On a side note, the calls we get where the person has to hang up and ask their boss or other people for more information ususally never calls us back. Subsequent follow up calls are ususally unreturned as well.
Not All Training Are the Same
There are many aspects when we talk about training. To keep things simple, we’ll just talk about 2 types of training. One is just learning how to use Dynamics NAV, the other is learning how to use Dynamics NAV in conjunction with your job roles within your organization.
In my opinion, training just how to use NAV is not worth to company to spend their money on. The reason is, as mentioned above, there are plenty of resources (such as MSDN site mentioned above) that are free for the user to learn how to navigate around Dynamics NAV.
The training that I would always recommend is the implementation type of training is where the training covers the details of their job on how Dynamics NAV can help them do their specific job. The training would be how to better do their job with Dynamics NAV, instead of just using NAV.
The challenge is how to explain this to the customer who is tasked by their supervisor to “get more training”.
They would need to understanding their internal business process for each department and how NAV will fit into each part of the business process.
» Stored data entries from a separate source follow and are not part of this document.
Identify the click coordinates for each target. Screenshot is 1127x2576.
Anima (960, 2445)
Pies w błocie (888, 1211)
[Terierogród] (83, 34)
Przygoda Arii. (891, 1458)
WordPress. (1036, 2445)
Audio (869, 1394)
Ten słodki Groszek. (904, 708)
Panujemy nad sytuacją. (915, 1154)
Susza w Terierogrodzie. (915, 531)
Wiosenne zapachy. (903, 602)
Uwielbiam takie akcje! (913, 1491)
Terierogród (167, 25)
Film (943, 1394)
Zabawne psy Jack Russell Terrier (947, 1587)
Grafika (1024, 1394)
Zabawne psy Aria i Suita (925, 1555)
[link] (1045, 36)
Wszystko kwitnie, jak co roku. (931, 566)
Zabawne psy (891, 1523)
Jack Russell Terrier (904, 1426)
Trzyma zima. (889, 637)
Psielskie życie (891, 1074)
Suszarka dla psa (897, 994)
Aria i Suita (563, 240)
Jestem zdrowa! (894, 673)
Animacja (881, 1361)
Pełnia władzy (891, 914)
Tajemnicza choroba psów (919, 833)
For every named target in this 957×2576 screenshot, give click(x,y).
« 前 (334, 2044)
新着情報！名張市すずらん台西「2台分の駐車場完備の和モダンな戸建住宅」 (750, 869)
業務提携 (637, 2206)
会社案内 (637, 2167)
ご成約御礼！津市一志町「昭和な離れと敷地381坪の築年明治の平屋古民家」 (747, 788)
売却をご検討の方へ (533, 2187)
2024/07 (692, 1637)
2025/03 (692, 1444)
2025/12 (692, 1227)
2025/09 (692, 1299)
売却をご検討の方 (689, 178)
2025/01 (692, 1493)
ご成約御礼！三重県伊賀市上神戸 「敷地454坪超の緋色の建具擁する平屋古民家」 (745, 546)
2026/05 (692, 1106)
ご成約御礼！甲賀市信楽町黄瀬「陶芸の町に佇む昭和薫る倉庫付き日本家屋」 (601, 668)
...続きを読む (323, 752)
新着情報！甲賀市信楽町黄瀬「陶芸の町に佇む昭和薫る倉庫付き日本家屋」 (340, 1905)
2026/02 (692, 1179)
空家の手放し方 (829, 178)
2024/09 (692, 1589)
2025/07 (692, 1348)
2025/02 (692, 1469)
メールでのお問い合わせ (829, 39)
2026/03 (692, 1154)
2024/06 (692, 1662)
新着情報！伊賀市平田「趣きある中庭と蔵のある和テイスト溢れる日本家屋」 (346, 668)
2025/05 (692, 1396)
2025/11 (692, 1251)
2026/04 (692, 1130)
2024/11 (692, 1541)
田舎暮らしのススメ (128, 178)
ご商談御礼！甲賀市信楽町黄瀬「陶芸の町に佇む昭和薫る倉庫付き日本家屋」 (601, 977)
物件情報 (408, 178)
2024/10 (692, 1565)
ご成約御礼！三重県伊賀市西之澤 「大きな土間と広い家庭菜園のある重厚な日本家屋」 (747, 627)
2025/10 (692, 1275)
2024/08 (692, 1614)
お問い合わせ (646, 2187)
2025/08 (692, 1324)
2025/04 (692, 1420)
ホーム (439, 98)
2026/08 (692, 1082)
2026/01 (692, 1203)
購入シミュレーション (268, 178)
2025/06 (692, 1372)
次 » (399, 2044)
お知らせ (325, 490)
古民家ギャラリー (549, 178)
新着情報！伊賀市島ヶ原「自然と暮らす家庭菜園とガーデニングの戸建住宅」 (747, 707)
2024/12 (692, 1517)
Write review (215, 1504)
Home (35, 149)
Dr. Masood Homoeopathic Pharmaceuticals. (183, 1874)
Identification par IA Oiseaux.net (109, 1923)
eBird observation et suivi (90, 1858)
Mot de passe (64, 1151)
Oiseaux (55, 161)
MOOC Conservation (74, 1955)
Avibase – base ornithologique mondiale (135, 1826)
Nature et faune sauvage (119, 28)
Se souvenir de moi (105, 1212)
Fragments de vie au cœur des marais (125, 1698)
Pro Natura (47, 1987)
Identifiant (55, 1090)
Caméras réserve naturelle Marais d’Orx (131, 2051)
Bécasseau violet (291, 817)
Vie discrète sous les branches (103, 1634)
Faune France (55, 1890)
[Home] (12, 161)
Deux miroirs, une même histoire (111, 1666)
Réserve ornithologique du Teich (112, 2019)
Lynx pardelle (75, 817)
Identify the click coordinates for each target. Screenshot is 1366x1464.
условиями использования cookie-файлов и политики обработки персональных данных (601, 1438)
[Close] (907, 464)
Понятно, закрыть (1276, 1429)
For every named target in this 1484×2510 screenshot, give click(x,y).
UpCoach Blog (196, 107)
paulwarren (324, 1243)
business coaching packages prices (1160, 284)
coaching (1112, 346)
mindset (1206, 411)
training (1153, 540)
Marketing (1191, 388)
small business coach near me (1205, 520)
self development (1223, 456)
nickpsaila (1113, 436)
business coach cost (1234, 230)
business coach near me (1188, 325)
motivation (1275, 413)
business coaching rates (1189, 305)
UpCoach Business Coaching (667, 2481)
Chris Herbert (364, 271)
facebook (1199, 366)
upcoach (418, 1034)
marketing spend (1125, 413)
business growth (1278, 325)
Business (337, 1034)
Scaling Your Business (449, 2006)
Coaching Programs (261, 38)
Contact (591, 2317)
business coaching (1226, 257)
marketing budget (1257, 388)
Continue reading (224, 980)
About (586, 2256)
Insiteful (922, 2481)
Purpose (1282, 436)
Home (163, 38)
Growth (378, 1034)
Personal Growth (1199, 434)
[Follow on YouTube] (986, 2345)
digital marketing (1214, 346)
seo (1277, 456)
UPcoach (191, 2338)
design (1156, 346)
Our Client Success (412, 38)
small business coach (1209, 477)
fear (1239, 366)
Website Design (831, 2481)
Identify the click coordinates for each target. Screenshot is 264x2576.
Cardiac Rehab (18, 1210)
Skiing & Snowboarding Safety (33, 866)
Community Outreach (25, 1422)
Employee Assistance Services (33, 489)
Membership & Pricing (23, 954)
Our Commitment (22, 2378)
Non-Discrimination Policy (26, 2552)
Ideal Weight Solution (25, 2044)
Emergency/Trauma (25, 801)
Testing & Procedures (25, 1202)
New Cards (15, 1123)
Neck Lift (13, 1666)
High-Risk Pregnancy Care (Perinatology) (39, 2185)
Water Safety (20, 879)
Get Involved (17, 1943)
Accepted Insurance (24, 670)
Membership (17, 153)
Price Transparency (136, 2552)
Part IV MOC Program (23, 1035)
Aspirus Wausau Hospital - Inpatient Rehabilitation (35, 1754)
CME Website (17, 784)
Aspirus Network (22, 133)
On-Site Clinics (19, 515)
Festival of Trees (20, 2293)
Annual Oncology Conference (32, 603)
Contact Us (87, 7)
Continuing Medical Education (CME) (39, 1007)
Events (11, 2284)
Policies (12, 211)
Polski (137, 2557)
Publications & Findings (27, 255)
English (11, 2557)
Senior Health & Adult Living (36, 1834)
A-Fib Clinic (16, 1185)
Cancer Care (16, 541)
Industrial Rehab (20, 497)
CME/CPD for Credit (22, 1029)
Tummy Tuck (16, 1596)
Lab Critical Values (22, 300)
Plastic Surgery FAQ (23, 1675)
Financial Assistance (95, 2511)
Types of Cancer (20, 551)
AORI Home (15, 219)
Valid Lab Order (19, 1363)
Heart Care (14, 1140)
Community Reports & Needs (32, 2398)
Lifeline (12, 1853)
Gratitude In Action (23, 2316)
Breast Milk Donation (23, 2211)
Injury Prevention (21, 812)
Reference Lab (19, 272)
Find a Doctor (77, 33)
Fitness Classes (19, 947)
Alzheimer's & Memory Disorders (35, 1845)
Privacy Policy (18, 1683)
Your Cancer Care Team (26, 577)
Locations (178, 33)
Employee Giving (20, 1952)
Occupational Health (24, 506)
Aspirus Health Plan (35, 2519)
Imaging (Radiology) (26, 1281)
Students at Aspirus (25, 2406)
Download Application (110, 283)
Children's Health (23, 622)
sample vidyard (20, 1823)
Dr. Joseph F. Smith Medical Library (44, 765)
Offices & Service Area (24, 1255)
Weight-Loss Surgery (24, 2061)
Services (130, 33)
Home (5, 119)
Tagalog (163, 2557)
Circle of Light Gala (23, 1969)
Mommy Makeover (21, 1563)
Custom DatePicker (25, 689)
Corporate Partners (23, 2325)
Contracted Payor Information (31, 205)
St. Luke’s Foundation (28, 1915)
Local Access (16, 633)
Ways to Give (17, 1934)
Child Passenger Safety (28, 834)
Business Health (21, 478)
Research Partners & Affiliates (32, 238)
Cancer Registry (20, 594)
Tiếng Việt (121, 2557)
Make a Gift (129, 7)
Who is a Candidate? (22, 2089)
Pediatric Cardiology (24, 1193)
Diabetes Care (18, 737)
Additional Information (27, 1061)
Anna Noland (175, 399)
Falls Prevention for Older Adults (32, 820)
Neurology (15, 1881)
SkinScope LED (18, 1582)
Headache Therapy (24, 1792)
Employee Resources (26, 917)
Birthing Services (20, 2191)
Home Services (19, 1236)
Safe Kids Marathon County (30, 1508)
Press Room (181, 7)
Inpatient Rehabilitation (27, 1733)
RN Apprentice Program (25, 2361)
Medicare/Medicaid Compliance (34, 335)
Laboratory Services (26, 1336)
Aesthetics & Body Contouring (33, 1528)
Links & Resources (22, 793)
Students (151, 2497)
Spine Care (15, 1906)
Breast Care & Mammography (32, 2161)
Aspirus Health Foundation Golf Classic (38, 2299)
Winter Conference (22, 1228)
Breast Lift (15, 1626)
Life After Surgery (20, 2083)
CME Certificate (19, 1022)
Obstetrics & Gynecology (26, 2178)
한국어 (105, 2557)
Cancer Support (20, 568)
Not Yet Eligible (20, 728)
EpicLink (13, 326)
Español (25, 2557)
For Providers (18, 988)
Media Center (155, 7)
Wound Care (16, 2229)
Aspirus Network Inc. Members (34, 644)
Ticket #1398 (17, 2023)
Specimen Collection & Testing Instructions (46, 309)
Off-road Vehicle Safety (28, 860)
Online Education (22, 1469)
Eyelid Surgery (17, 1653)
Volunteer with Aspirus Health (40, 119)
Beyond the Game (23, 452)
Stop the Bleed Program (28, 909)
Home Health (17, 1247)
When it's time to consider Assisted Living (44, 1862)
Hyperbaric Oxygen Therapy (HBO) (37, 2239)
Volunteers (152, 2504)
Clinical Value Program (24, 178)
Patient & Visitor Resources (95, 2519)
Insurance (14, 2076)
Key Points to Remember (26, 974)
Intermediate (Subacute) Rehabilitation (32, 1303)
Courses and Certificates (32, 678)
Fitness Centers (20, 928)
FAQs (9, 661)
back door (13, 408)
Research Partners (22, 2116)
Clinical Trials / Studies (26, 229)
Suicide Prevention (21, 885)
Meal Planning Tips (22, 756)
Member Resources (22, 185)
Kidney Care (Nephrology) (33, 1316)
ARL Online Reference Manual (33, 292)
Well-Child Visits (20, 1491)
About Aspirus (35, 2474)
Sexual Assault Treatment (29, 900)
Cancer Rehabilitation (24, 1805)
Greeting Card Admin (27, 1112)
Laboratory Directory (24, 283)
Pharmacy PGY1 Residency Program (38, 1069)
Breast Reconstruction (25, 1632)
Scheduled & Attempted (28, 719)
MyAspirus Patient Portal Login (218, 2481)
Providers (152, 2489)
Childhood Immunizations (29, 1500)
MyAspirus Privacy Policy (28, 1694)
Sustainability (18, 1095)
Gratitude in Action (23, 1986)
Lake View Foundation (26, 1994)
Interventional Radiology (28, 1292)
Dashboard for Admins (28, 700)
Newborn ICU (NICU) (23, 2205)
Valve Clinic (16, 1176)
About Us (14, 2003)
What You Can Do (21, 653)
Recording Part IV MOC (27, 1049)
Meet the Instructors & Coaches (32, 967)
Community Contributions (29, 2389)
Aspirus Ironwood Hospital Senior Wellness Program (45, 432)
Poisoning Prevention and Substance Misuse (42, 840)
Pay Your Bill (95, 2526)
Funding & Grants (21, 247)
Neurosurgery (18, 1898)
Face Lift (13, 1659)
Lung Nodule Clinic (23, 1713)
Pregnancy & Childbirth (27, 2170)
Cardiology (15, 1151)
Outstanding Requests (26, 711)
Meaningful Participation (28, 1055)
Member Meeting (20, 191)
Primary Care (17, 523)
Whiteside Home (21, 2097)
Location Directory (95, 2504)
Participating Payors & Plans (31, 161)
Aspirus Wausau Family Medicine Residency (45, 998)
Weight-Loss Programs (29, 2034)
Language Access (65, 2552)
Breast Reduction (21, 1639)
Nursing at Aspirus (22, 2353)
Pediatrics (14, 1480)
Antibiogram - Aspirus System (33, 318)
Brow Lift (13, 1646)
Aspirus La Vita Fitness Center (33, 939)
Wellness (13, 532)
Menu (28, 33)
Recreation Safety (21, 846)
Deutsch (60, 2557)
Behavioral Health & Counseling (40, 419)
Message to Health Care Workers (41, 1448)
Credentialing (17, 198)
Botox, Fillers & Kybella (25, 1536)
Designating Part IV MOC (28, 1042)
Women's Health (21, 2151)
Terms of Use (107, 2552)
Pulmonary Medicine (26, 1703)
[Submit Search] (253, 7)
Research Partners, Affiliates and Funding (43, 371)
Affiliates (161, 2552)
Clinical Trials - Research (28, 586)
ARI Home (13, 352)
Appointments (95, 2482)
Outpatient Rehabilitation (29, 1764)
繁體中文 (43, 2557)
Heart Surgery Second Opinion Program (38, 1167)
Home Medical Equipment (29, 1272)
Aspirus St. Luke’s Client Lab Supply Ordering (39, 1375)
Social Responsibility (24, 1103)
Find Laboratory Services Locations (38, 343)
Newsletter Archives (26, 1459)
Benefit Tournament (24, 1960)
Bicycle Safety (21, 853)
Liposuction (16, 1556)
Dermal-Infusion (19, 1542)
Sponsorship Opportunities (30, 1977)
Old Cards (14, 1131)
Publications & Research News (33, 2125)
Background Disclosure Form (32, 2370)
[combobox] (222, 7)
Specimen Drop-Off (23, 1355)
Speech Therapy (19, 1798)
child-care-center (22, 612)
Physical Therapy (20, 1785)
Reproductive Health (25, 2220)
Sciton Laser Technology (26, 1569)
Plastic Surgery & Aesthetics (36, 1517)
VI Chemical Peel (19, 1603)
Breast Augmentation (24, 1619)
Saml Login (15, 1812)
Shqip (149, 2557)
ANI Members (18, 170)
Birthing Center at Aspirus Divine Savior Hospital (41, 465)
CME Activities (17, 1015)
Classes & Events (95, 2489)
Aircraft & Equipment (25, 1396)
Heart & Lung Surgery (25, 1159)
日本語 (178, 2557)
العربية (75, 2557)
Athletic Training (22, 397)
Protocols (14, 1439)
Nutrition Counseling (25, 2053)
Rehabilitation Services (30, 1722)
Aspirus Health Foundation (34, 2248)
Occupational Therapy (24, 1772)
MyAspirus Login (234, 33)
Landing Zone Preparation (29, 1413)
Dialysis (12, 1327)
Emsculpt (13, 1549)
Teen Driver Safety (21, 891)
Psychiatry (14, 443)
They will need to fill the consultants in on how things work for the consultants to devise a training plan.
If the customer does not do , they will need to spend the money to have someone else to do so. Very much like an implementation.
Of course if the users do not have time to learn the product or they prefer to learn in a classroom environment, consultants like us would step in and help out. Even then, the training shouldn’t be just how to use NAV. Rather, it should incorporate what their job functions are within NAV.
Sometimes the training should just consist of a big Q&A session where the users can bring up what they’re doing and how to better utilize their job function in the system.
Understanding what type of training you require will save you a ton of time and unnecessary costs from consultants like ourselves. It does require some work on the end user to determine what kind of training is needed.
Better to put the work up front than having to pay, a lot, later.